▶ Brano fornito
Come all’interno dell’opera di un pittore si rintracciano rimandi silenziosi e analogie che movimentano la composizione intonando versi, strofe e ritornelli, anche tra i lavori di artisti differenti non è impossibile scovare connessioni non esplicitate ma in ogni caso esistenti. In questo modo dimensioni distanti possono ritrovarsi improvvisamente adiacenti, inserite in un dialogo che si fa più fitto anche perchè, nella realtà, non è mai esistito. Nel corso del 1600 a contribuire alla lontananza tra Velázquez, Rembrandt e Vermeer sono stati indubbiamente gli spiriti nazionalisti dei paesi che ne ospitavano il genio: Spagna e Olanda. Le due nazioni hanno contribuito ad allontanare gli artisti nel tentativo di rafforzare le loro identità specifiche che, come spesso accade, si nutrono più sulla contrapposizione con un elemento esterno piuttosto che attraverso la valorizzazione di una caratteristica propria. Per questo Spagna e Olanda hanno sfruttato il talento dei tre pittori per affermare l’unicità del proprio carattere, sottolineando le differenze tra loro e partecipando ad oscurare le corrispondenze e le influenze che sono trascorse tra i tre.

▶ Compiti scritti
(1) Elenca tutti i pittori nominati nel brano sui tre artisti del Seicento.
(2) Stabilisci se ciascuna affermazione concorda con il brano sui tre artisti del Seicento, rispondendo sì o no e citando le parole decisive. (a) Le nazioni che ospitavano il genio dei pittori erano Spagna e Olanda. (b) Le identità nazionali si nutrono soprattutto della valorizzazione di una caratteristica propria. (c) La lontananza tra i pittori viene collocata nel corso del 1600.
(3) Secondo il brano sui tre artisti del Seicento, per quale scopo Spagna e Olanda hanno sfruttato il talento dei tre pittori?

[Dati raccolti]
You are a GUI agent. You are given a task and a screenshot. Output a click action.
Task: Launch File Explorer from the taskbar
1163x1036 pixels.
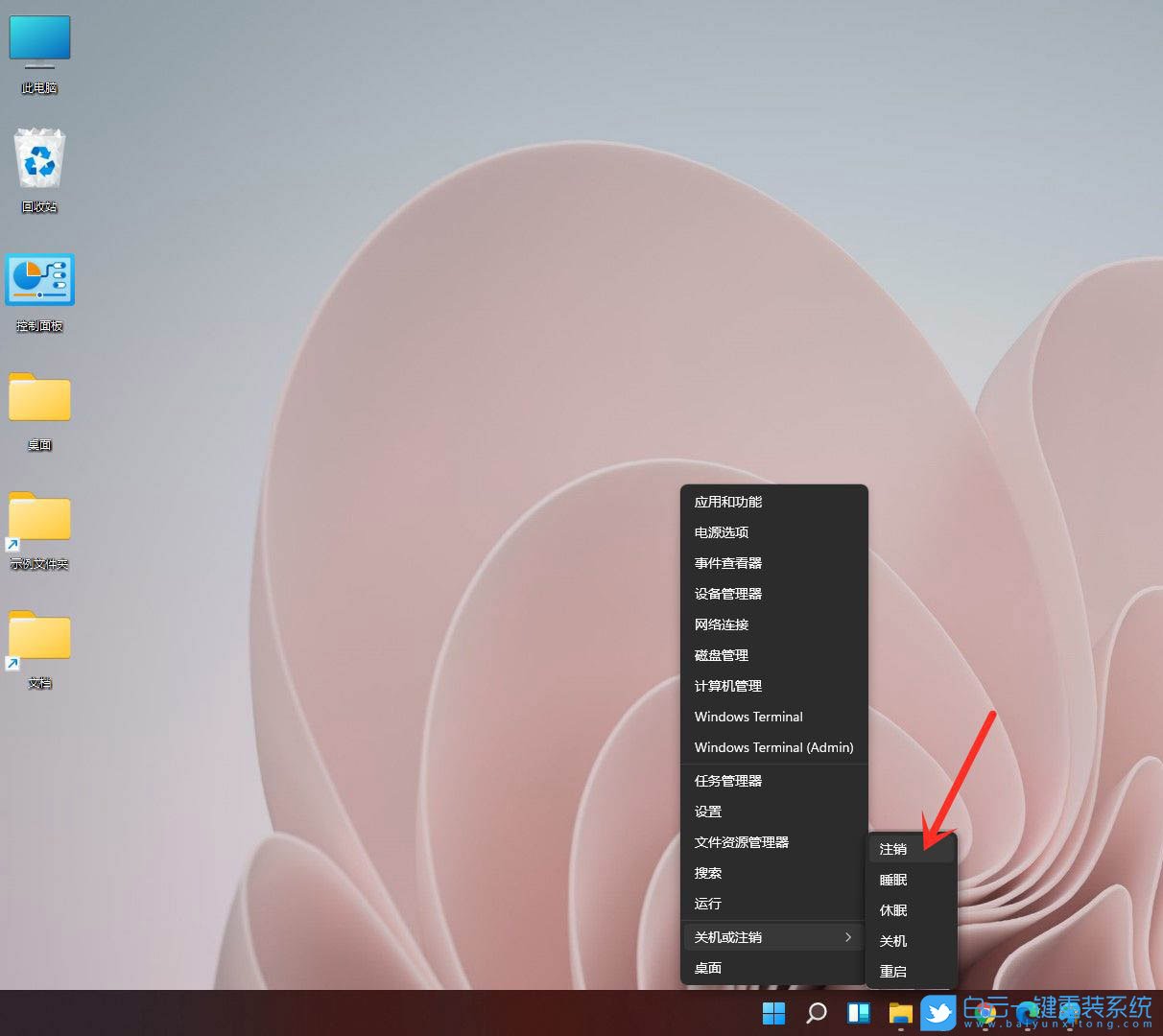click(900, 1013)
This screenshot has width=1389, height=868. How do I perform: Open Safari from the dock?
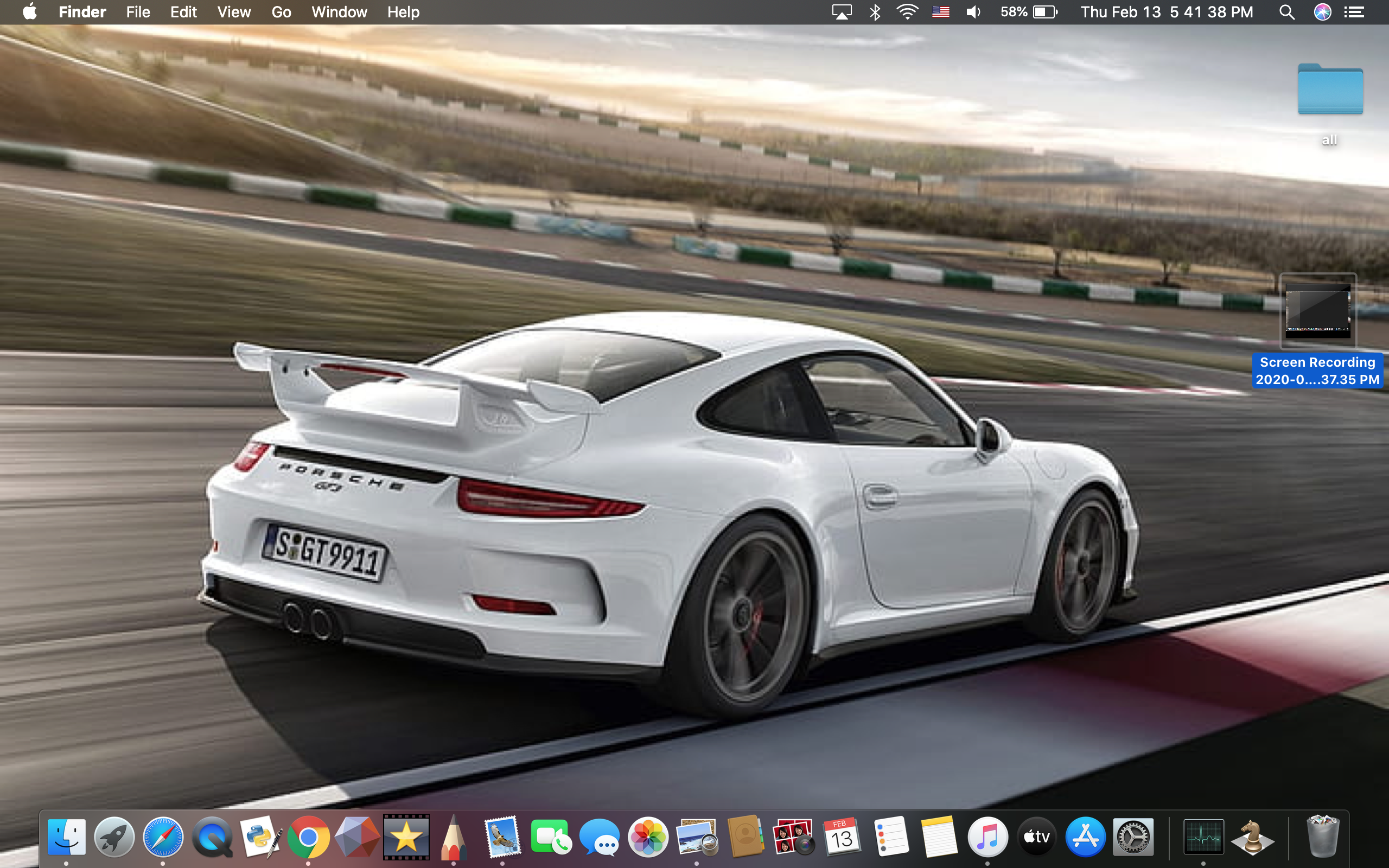(163, 837)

▶ Risposte in ordine
(1) Velázquez, Rembrandt, Vermeer

(2)
(a) Sì: «i paesi che ne ospitavano il genio: Spagna e Olanda».
(b) No: «si nutrono più sulla contrapposizione con un elemento esterno piuttosto che attraverso la valorizzazione di una caratteristica propria».
(c) Sì: «Nel corso del 1600 a contribuire alla lontananza tra Velázquez, Rembrandt e Vermeer».

(3) Per affermare l'unicità del proprio carattere.